- Do this
Can you write out the Mobile IP passage word for word, starting at "IP Routing for" and stopping after "UDP port bindings."?
─── Quoted passage ───
IP Routing for Wireless/Mobile Hosts

The Mobile IP Working Group has developed routing support to permit IP nodes to seamlessly ``roam'' among IP subnetworks and media types. The Mobile IP method supports transparency above the IP layer, including the maintenance of active TCP connections and UDP port bindings.

Protocol AAA-MIP (1) is used by a mobile node to authenticate in a visited network in order to receive service from foreign service providers, using the Internet Authentication, Authorization and Accounting (AAA) infrastructure.. It is defined in the Diameter Base Protocol, [44], together with the Diameter Mobile IPv4 Application, [43], and related drafts ([147,146]). During the protocol, the Home AAA server authenticates the mobile node (MN), (Problem: Entity authentication), and the MN is guaranteed that he is attached to a Foreign Agent in a ``trusted'' Visited Domain.
─── Supplied data ───
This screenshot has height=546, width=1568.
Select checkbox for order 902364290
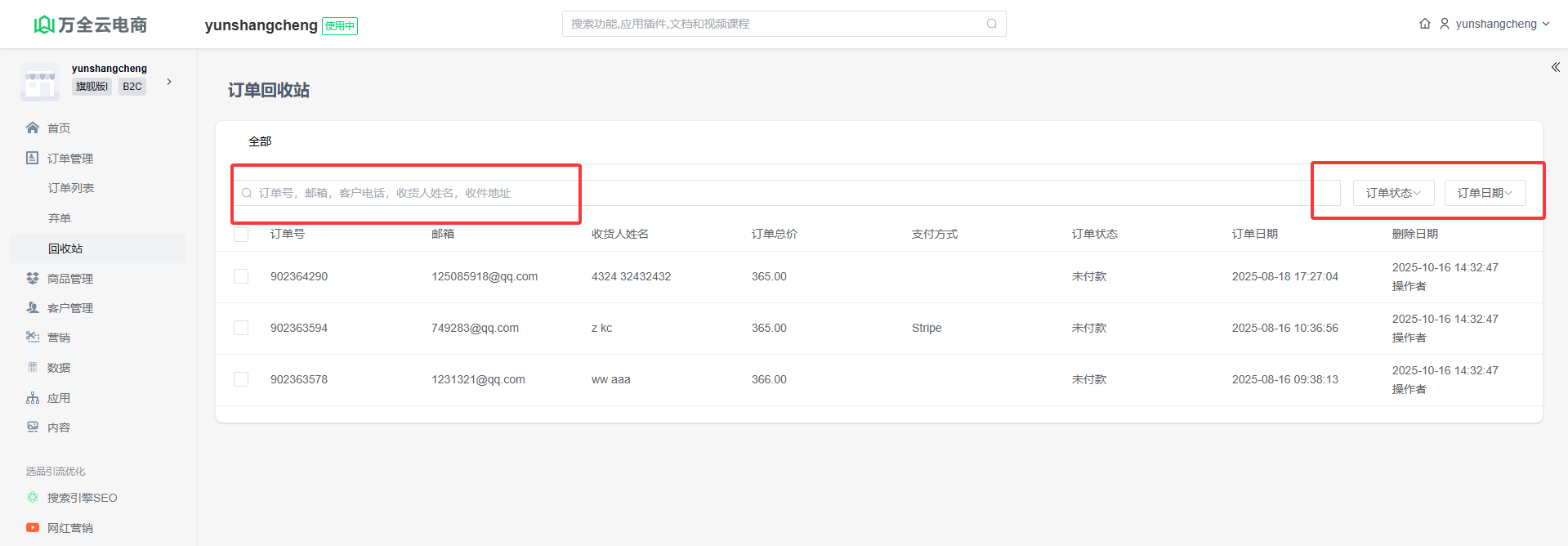pyautogui.click(x=241, y=276)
───
- The answer
IP Routing for Wireless/Mobile Hosts

The Mobile IP Working Group has developed routing support to permit IP nodes to seamlessly ``roam'' among IP subnetworks and media types. The Mobile IP method supports transparency above the IP layer, including the maintenance of active TCP connections and UDP port bindings.